Un gamin d’Assebroek, né (jour pour jour) deux ans avant le « golpe » de Pinochet et trente ans avant les attentats perpétrés à New-York par Ben Laden, me semble pouvoir partager la devise de Georges Simenon (« Comprendre, ne pas juger ») et apprécier la philosophie d’un poète louviérois Achille Chavée « ce peau rouge qui ne marchera jamais dans une file indienne ».
David Van Reybrouck est lui une homme du XXIème siècle ayant d’abord acquis une double expérience comme étudiant et comme enseignant dans le vaste domaine des « sciences humaines » puis ayant à 35 ans décidé d’abandonner l’enseignement universitaire pour se consacrer à temps plein à l’écriture.
Parmi les matières qu’il a étudiées et professées à Leuven et à Cambridge, à Leyde (où il présenta son doctorat), à Barcelone ou à Paris, l’archéologie et la philosophie, l’anthropologie, l’histoire de l’art, l’histoire et la préhistoire, etc. Comme écrivain, il s’exprime par le roman, par la poésie, par des chroniques de presse, par les essais, par le théâtre.
Je l’ai découvert il y a quelques années en dévorant les 680 pages de son essai « Congo, une histoire ». J’ai ensuite parcouru son pamphlet « Contre les élections » et si je ne suis pas partisan au retour à l’ancien régime de la procédure de choix annuel des Bourgmestres de Liège et des Bonnes Villes de ma Principauté, je dois bien reconnaître qu’il est impératif que la démocratie représentative trouve de nouvelles formes d’expression. Car nous en sommes arrivés au point où, par exemple, en octobre dernier au scrutin communal liégeois sur 132.164 inscrits, 33.627 n’ont pas voté valablement soit davantage que le nombre de voix de la principale liste politique, celle du Bourgmestre PS, 30.289.

● Données de la tâche
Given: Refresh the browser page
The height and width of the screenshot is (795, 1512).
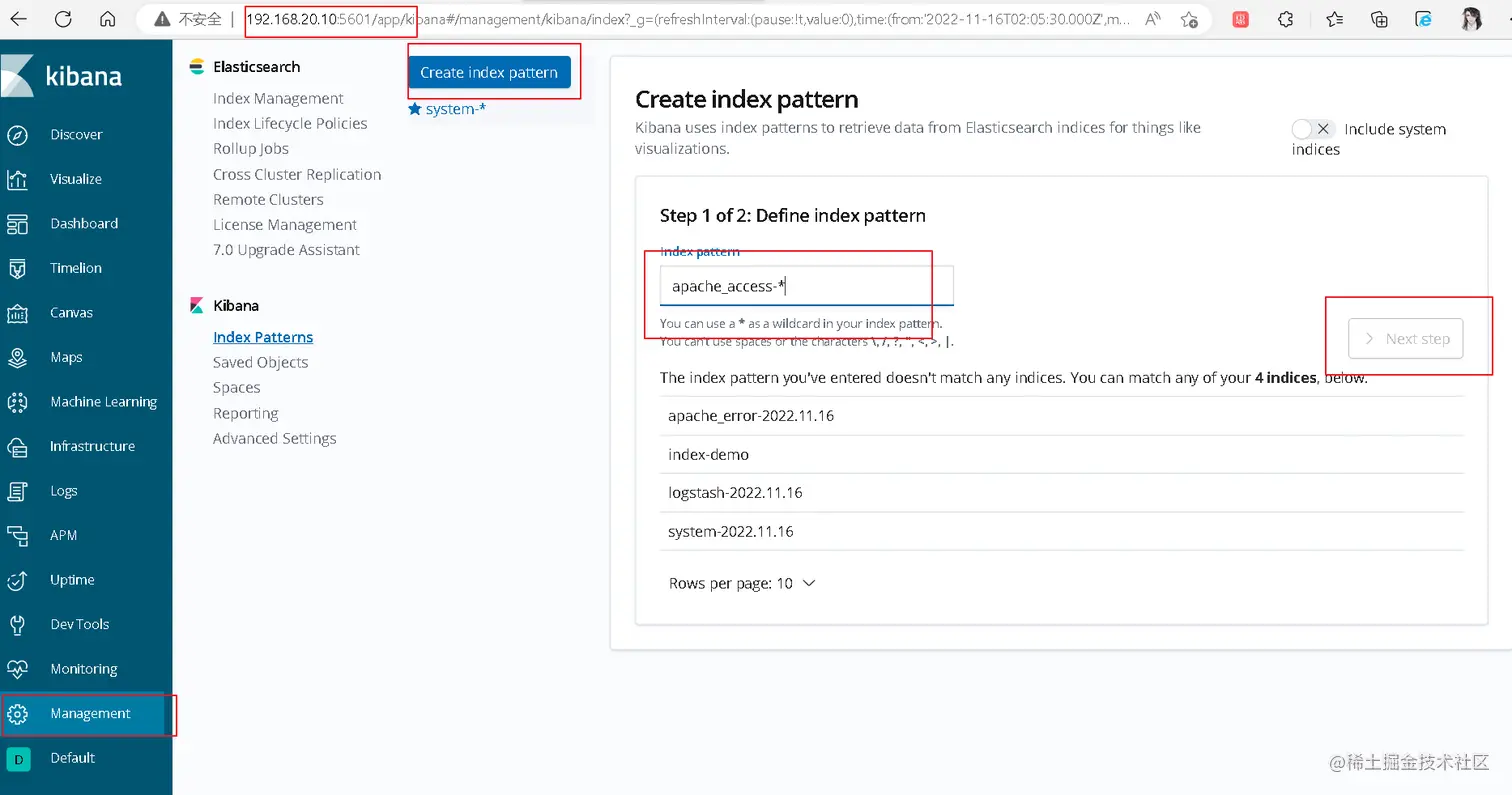Looking at the screenshot, I should [x=63, y=19].
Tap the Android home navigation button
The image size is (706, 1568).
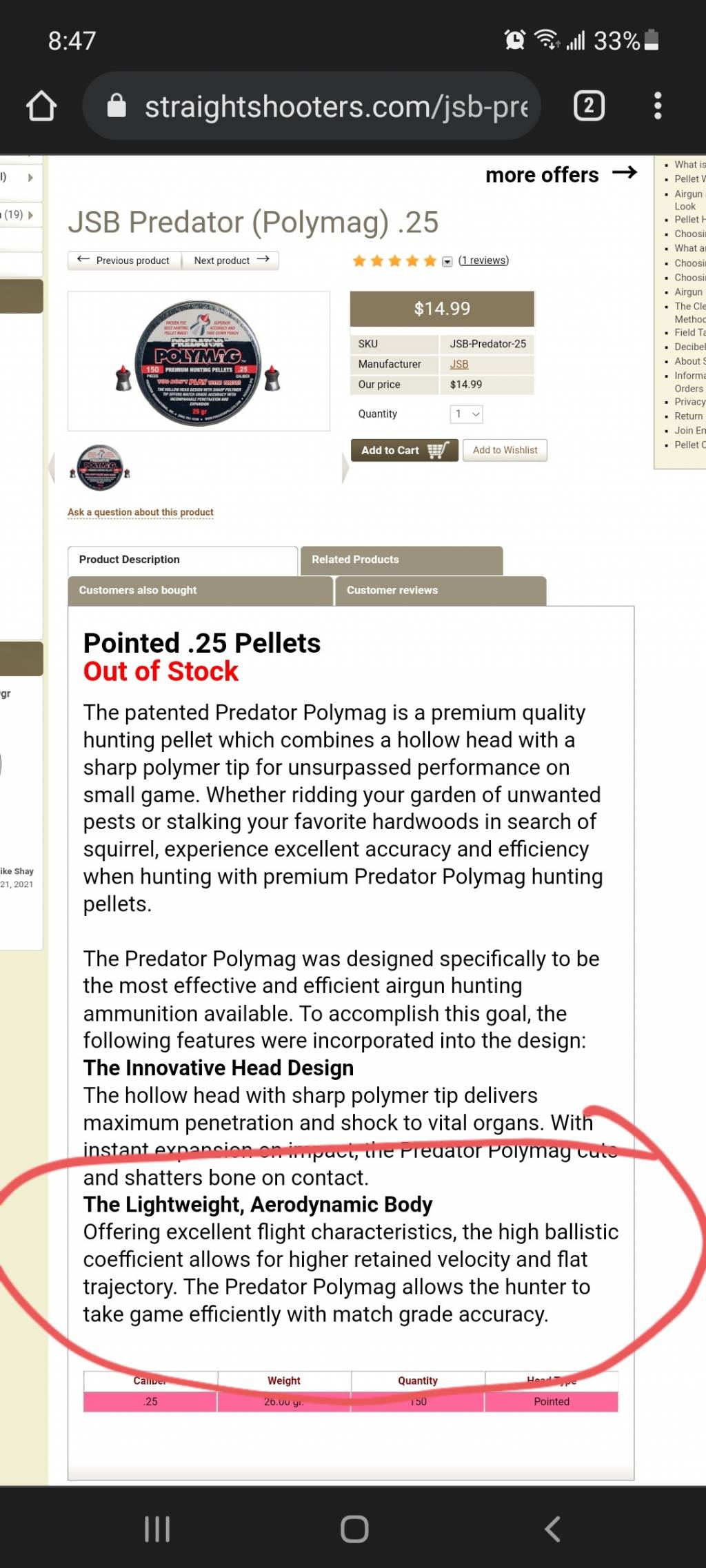pyautogui.click(x=354, y=1528)
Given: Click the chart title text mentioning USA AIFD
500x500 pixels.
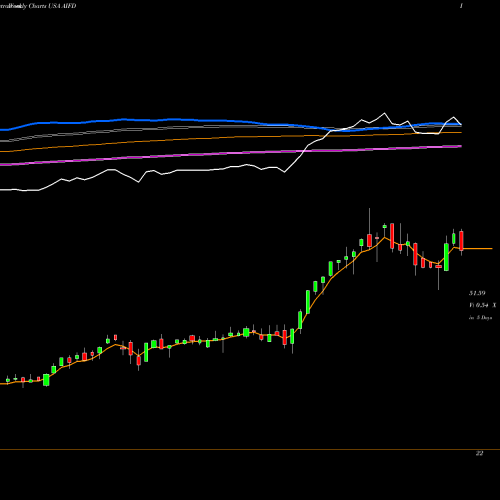Looking at the screenshot, I should (x=38, y=6).
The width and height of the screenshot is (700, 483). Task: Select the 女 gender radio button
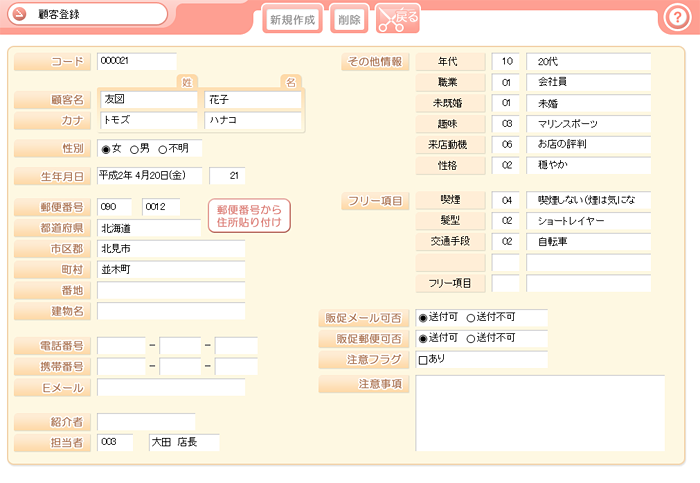tap(105, 149)
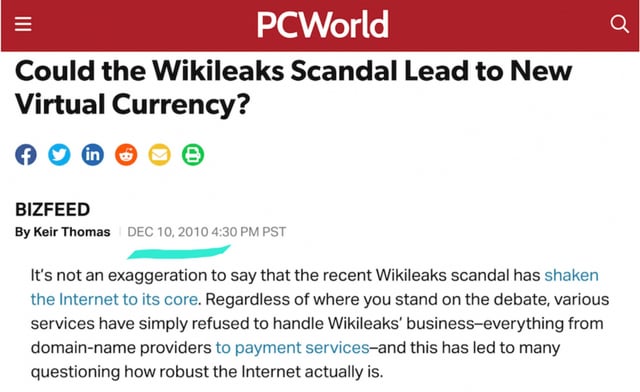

● Petit exercice 1
Répondez à ces questions sur le texte consacré à David Van Reybrouck :
(a) À quel âge a-t-il décidé d'abandonner l'enseignement universitaire ?
(b) Dans quelle ville a-t-il présenté son doctorat ?
(c) Combien de pages compte son essai « Congo, une histoire » ?
● Petit exercice 2
Veuillez mettre les lignes des enregistrements ci-dessus sous forme de liste JSON de chaînes, à raison d'une chaîne par ligne, sans les lignes vides. Laissez les images de côté.

● Réponse 1
(a) À 35 ans.
(b) À Leyde.
(c) 680 pages.

● Réponse 2
[
  "Given: Refresh the browser page",
  "The height and width of the screenshot is (795, 1512).",
  "Looking at the screenshot, I should [x=63, y=19].",
  "Tap the Android home navigation button",
  "The image size is (706, 1568).",
  "pyautogui.click(x=354, y=1528)",
  "Given: Click the chart title text mentioning USA AIFD",
  "500x500 pixels.",
  "Looking at the screenshot, I should (x=38, y=6).",
  "The width and height of the screenshot is (700, 483). Task: Select the 女 gender radio button",
  "tap(105, 149)"
]